His father knocked before coming in. He said quietly, ‘Hans, your
mother and I have something to discuss with you.’
5
Two evenings later at Frankfurt station, Hans and his father were
awaiting the departure of the overnight train to Paris. Konrad Taub was dressed soberly. His firebrand beard had been shaved off and his hair trimmed. He murmured occasionally to his son in his best
approximation of a reassuring tone.
They had taken the train from Berlin the previous morning, leav-
ing Renate to neaten the remnants of their existence there. Konrad
and Renate Taub were dutiful and orderly, and viewed it as their
civic responsibility to manage their affairs sensibly.

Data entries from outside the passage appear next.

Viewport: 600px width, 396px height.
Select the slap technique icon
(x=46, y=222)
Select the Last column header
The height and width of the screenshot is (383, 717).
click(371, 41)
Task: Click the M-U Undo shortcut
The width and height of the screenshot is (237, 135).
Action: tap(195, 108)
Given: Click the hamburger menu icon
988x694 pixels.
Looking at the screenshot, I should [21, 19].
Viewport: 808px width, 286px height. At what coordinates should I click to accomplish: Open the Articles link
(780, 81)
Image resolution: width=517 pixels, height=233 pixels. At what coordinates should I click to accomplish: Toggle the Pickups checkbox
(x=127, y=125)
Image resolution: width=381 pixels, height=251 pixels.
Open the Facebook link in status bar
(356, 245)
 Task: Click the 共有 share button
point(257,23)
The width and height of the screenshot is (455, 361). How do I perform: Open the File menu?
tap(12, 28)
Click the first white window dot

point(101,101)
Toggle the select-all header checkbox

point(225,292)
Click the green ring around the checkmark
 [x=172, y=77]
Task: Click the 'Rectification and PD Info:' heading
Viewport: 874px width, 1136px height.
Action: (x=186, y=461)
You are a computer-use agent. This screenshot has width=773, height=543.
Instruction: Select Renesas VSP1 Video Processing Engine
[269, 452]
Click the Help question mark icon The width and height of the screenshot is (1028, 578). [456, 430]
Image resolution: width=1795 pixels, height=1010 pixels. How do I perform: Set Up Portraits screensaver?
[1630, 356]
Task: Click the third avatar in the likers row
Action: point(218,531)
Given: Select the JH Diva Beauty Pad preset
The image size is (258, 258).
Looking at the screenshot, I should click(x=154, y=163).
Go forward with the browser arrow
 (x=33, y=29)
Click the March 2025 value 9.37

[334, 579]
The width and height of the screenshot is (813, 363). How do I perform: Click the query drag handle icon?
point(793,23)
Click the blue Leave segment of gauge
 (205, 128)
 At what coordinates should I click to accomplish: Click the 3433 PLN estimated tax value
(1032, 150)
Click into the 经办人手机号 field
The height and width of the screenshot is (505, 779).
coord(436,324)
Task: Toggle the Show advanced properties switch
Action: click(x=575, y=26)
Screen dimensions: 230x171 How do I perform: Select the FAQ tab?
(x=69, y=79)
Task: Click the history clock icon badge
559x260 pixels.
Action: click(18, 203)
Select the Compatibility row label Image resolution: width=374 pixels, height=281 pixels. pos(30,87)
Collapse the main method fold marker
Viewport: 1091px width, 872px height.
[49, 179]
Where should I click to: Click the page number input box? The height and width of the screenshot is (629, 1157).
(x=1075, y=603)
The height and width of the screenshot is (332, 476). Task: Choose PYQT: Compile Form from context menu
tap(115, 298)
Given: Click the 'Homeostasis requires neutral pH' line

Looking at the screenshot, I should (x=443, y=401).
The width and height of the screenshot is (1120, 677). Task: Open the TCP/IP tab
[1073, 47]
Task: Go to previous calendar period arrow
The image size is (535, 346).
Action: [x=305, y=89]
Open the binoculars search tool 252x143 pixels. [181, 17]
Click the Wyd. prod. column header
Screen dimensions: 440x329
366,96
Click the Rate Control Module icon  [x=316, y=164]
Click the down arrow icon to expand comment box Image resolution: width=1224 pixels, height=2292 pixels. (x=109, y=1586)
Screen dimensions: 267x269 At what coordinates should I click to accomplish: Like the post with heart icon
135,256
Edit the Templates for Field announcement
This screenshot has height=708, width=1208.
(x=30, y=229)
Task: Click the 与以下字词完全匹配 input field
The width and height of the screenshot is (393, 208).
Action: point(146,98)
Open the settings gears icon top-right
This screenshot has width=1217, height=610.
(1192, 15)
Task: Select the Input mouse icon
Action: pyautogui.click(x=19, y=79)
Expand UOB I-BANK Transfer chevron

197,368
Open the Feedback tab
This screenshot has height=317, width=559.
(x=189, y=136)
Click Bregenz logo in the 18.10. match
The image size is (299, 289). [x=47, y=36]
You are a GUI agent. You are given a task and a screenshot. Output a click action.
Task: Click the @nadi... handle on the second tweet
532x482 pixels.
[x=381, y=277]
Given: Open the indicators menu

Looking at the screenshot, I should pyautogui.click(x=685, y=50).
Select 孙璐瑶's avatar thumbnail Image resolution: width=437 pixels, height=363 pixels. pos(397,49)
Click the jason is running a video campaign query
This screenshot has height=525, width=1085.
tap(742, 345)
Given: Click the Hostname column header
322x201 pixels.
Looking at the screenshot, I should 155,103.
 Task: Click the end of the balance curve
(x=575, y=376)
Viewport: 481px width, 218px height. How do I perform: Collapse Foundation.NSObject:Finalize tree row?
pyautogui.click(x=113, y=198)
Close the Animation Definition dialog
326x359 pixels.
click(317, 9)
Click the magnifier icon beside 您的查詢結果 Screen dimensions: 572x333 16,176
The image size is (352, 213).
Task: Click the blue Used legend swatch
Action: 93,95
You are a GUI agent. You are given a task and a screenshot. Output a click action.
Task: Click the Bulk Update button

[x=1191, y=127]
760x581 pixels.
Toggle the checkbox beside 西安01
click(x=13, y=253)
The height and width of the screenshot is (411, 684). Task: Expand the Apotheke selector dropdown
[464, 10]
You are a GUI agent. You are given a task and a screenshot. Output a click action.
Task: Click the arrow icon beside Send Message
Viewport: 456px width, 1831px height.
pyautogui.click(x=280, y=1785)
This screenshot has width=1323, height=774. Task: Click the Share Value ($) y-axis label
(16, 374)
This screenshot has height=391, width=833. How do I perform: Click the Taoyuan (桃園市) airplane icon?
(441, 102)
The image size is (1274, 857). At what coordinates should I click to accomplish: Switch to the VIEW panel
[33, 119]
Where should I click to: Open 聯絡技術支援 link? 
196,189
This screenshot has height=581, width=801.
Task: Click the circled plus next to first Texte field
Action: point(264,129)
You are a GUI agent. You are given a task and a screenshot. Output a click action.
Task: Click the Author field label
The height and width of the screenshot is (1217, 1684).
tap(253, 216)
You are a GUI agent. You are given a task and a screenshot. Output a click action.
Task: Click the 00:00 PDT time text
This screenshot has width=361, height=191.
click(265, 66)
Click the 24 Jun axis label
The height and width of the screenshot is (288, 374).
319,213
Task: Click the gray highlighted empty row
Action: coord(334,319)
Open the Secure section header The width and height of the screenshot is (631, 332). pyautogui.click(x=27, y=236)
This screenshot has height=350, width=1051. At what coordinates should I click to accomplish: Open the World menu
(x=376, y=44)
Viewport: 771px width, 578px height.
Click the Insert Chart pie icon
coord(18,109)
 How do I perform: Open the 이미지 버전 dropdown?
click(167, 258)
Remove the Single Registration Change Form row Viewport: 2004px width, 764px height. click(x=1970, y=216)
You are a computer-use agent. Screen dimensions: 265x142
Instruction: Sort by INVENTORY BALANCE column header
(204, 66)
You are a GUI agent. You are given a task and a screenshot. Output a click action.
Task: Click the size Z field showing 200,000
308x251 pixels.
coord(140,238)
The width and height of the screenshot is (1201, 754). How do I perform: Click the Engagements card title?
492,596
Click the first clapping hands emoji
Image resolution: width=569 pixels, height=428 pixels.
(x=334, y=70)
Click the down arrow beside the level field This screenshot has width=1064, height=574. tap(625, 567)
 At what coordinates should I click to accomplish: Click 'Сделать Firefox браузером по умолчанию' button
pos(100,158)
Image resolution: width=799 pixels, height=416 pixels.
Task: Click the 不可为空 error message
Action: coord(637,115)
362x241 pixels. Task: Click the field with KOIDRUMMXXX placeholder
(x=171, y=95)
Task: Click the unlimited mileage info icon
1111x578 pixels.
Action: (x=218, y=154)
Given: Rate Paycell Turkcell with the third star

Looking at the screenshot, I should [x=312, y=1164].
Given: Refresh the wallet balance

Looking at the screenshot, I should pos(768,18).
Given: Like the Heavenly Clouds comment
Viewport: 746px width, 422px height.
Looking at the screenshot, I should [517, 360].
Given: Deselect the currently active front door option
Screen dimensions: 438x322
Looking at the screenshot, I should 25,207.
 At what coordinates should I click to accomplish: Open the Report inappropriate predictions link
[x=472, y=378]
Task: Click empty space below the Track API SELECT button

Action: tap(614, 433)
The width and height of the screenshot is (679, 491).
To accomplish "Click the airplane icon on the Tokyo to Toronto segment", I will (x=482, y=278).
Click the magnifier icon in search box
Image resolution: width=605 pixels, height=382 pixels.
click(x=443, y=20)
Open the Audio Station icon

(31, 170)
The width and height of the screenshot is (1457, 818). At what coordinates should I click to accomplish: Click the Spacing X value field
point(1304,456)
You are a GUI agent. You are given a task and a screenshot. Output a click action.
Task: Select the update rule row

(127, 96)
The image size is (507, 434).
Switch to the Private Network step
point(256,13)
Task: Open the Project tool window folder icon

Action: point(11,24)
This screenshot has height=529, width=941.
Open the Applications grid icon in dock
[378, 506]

On the evening of Wolff ’s visit and after they had decided they
must leave Germany the three of them had sat at the kitchen table
and compiled a list. Konrad would see Wolff first thing the next
morning to ask for the exit visas. He would go from there to the
British Embassy, where he knew someone who, he was sure, could
arrange for visas for France and England. Neither he nor Renate
expressed concerns that Wolff ’s offers might be a ruse to incriminate them. In a sense, Hans found their instinctive trust almost
touching. But inside him the seed of doubt about Weber’s good
faith in this transaction was growing.
After Konrad had obtained the visas, he and Renate would go to
the bank and withdraw as much cash as possible. The rest they
would arrange to be transferred to the account of Renate’s sister.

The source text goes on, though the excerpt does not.